NEWS.md
In trinker/textreadr: Read Text Documents into R

NEWS

Releases will be numbered with the following semantic versioning format:

And constructed with the following guidelines:

Breaking backward compatibility bumps the major (and resets the minor and patch)
New additions without breaking backward compatibility bumps the minor (and resets the patch)
Bug fixes and misc changes bumps the patch

BUG FIXES

read_docx would return the same word as 2 separate words if different characters within the word had different styling (pseudocode example: '<w:p><bold>h</bold>ello word<w:p>' returned 'h ello world').

NEW FEATURES

BUG FIXES

read_pdf threw an error when ocr = TRUE but the tesseract package was unavailable. This has been fixed.
Read_xxx functions failed when a URL was provided for the path. This behavior has been corrected. Thanks to Brent Brewington for the spot in issue #18.

NEW FEATURES

un_zip & un_tar added as convenience functions (wrapper for ?utils::unzip & ?utils::untar) to make the functions more pipe-able.
read_pptx added to read in .pptx files.

MINOR FEATURES

read_xml basic functionality added and part of read_document.
Looping utilities loop_counter, base_name, and try_limit added for use inside of loops. Makes loop reporting and error handling easier and more readable.

IMPROVEMENTS

read_docx would return non-text, formatting information. Issue #19 provides a demonstration of this issue. This behavior has been corrected to grab text (w:t) tags with paragraphs (w:p).

NEW FEATURES

peek picks up a strings.left argument to align strings to the left. This is the default because this is a text reading package that deals primarily with strings.
read_pdf picks up an ocr argument in order to properly handle image based ,pdf files in order to extract the text. For this task optical character recognition (OCR) is required. The tesseract package provides the back-end for processing these types of .pdfs.
browse added to open files and directories.

BUG FIXES

NEW FEATURES

read_document picks up an explicit skip, remove.empty, and trim argument like the other read_ functions.
read_rtf added to the document forms that can be parsed.

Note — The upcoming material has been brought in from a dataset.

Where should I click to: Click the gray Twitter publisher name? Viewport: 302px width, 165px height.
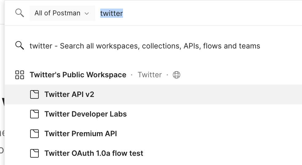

This relies on the striprtf package as a back-end. read_document and read_transcript pick up the ability to read rich text format as well.

MINOR FEATURES

as_transcript added for coercion of internal strings to transcript. This function adds the ability to call out the person variable via a regex. For example one may split after all caps as the leading string.
read_dir and read_dir_transcript pick up an ignore.case function for pattern. Pattern becomes more powerful in that it was moved outside of the dir command via a grep call.

BUG FIXES

The README.md called for ex_ functions from qdapRegex. This was the dev version of qdapRegex. This is now the CRAN version and now works for users.

NEW FEATURES

read_html added for reading in the text from the body of .html documents. read_document inherits this ability as well.

MINOR FEATURES

The low level read functions all now have consistent arguments: skip, remove.empty, & trim to make their use more interoperable.

IMPROVEMENTS

textreadr no longer uses the antiword program directly, instead the R antiword package is called for read_doc. This makes installation across operating systems more standardized.

CHANGES

The logo has been moved to tools to conform to CRAN standards.
read_doc's argument format is now FALSE by default rather than TRUE to be consistent with the other read functions.
read_docx no longer uses the XML package but now uses xml2 as suggested by Jeroen Ooms (see issue #7).